Another fault is being in the B1G. Since adding men's hockey in 2013, the conference simply hasn't generated the same passion and zip its members enjoyed in their former leagues. Badger (and Gopher) fans will tell you -- it ain't the WCHA.
Changing conferences gave Wisconsin new rivals. But gaining Michigan State, the Buckeyes and Wolverines (and an ascendant Penn State) hasn't made up for the loss of North Dakota, Denver, Colorado College, Minnesota-Duluth, Michigan Tech and other former long-time WCHA foes. Especially North Dakota. But that's another story for another time.
(The March 14 USCHO poll included three of Wisconsin's former WCHA rivals in the top six; the B1G's highest-ranked team is Michigan, at #7.)
Wisconsin can't do anything about its conference. But it can do something about its new coach. Among the early front runners are Osiecki, George Gwozdecky (a teammate of Eaves' on UW's '77 team), and Don Granato, another former Badger player with long ties to Wisconsin.
But the fan favorite is Mark Johnson.
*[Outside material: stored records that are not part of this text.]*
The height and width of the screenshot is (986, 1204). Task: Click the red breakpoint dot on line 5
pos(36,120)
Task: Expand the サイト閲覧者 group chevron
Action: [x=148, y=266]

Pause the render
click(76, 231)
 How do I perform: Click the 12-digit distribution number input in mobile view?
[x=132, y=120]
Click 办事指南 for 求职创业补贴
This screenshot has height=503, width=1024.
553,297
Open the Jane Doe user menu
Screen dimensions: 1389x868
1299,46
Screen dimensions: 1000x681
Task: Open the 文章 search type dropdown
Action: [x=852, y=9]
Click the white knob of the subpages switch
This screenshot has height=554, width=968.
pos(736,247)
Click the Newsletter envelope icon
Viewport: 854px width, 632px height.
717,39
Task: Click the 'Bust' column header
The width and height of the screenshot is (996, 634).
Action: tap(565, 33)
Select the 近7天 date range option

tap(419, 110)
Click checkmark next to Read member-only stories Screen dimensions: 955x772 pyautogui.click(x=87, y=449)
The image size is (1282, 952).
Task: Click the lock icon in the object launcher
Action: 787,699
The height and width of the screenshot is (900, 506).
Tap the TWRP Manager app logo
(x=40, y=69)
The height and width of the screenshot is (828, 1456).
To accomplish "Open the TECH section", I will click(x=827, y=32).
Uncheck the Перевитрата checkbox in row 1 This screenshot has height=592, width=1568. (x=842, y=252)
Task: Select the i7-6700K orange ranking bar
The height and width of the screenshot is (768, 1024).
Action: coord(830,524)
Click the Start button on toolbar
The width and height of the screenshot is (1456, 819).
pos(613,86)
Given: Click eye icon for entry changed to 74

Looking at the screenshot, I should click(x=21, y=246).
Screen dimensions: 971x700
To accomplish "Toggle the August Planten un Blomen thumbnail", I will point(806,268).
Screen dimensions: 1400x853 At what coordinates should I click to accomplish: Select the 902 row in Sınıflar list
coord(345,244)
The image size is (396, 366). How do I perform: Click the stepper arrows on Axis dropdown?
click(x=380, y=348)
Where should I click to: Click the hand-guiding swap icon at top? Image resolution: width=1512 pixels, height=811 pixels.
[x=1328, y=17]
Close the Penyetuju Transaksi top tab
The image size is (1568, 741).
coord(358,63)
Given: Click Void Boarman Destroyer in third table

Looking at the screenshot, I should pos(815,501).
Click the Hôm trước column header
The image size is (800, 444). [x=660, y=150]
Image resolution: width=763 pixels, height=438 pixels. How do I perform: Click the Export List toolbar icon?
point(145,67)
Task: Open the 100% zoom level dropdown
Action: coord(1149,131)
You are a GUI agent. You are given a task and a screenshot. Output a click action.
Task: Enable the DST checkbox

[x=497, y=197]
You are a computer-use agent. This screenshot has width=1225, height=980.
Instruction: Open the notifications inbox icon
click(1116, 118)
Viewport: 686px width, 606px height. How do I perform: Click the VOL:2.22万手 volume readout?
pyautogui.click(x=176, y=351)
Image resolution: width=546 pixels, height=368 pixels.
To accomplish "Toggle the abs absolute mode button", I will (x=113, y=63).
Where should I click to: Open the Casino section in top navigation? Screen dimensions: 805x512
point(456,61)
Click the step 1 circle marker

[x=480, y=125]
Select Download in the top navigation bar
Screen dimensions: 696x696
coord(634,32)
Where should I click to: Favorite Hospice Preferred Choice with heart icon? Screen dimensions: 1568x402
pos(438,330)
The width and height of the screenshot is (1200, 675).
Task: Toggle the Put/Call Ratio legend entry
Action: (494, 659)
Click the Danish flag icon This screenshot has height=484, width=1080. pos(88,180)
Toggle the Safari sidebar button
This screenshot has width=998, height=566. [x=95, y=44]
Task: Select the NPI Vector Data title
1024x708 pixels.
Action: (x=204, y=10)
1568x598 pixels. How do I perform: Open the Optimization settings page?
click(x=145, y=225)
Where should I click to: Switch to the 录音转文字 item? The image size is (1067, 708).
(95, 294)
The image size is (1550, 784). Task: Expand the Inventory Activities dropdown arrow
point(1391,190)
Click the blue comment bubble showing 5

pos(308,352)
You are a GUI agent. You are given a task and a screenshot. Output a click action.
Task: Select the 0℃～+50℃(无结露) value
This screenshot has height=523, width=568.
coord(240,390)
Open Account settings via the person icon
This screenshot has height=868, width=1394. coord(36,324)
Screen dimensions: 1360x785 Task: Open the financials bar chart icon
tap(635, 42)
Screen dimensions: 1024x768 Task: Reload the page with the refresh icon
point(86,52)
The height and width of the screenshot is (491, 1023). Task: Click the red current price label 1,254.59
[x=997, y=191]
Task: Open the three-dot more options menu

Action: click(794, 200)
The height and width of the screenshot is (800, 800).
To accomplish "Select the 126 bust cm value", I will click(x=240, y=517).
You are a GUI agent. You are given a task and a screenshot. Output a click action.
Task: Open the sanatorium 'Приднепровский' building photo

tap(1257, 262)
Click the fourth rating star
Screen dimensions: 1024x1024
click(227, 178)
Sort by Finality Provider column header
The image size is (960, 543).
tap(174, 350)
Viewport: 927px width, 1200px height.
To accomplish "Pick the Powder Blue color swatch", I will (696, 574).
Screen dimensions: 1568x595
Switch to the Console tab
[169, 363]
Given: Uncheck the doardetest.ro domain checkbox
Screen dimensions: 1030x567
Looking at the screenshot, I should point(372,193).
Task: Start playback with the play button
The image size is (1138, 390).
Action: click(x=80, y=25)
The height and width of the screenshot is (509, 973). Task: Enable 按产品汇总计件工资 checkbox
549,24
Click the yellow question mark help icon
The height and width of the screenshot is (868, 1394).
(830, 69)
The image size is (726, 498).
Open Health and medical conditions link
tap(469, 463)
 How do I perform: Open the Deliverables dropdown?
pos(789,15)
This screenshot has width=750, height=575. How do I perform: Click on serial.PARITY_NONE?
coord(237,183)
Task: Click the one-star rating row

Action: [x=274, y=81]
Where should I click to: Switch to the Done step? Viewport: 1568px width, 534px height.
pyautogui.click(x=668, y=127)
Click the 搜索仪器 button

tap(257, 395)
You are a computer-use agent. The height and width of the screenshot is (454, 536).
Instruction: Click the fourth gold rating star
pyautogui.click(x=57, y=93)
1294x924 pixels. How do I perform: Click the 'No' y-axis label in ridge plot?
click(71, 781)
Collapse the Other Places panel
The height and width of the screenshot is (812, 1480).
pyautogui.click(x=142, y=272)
The son of the late "Badger Bob" Johnson, Mark starred on the great '77 team and gained his greatest fame as the leading scorer on the 1980 "Miracle On Ice" US Olympic team. The UW selected Eaves over Mark Johnson when Jeff Sauer retired in 2002; Johnson took over the women's program that year. Since then, he's taken the Badgers to nine Frozen Fours (including this year) and won four national championships.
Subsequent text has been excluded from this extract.